> [SUPPLIED RECORDS]:
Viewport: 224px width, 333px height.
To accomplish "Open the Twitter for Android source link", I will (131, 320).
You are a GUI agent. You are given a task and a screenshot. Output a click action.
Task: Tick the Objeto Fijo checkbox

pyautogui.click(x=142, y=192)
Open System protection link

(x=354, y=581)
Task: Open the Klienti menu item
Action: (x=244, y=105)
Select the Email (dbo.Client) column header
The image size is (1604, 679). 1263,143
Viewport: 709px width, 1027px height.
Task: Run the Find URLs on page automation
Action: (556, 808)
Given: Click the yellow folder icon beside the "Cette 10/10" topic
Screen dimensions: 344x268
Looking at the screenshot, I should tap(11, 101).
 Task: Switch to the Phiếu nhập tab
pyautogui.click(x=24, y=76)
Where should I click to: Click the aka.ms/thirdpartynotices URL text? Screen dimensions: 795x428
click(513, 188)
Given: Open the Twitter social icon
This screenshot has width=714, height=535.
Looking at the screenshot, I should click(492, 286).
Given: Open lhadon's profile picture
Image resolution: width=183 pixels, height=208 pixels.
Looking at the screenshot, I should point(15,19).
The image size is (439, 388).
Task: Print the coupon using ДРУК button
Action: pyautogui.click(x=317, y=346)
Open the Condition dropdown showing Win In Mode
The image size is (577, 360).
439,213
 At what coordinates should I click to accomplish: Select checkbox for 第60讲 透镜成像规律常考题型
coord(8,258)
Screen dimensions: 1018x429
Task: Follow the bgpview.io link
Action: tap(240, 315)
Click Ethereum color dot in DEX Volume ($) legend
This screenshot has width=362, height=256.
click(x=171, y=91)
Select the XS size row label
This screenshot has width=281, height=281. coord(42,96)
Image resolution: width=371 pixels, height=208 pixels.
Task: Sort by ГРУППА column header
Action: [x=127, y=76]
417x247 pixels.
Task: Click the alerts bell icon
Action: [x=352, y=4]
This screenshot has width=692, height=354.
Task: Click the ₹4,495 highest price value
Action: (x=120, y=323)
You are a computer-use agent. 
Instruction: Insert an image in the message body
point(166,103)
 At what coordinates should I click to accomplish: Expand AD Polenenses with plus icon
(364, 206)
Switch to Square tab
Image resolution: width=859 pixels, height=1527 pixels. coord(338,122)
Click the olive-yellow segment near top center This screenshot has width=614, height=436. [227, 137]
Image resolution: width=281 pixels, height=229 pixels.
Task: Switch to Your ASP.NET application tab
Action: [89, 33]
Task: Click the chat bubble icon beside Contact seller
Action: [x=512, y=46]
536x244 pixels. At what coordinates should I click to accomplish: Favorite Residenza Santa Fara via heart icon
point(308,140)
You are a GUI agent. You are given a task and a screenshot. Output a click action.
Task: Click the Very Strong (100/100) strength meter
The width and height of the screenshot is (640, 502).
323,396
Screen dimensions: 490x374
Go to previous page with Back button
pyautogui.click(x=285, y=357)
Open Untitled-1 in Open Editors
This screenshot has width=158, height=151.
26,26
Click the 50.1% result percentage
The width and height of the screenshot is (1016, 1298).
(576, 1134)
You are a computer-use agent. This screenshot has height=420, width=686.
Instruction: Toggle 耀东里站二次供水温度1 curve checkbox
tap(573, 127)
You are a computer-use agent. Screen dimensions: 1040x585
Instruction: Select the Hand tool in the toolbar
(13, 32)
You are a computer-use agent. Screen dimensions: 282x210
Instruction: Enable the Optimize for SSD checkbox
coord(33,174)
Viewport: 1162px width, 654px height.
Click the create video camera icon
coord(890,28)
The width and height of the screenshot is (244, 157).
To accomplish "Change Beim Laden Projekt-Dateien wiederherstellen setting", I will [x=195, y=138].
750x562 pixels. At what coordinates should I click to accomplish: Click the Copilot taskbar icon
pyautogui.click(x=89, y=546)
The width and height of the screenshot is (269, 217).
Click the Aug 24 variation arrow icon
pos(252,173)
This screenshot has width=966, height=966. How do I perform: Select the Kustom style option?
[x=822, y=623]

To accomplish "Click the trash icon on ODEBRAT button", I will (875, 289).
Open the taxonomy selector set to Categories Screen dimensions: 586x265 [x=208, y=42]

> [WHAT YOU WILL DO]: Look for the line with "Click the Aug 24 variation arrow icon" in the records above. Repeat it and each line after it exactly.

> [TASK SOLUTION]:
Click the Aug 24 variation arrow icon
pos(252,173)
This screenshot has width=966, height=966. How do I perform: Select the Kustom style option?
[x=822, y=623]

To accomplish "Click the trash icon on ODEBRAT button", I will (875, 289).
Open the taxonomy selector set to Categories Screen dimensions: 586x265 [x=208, y=42]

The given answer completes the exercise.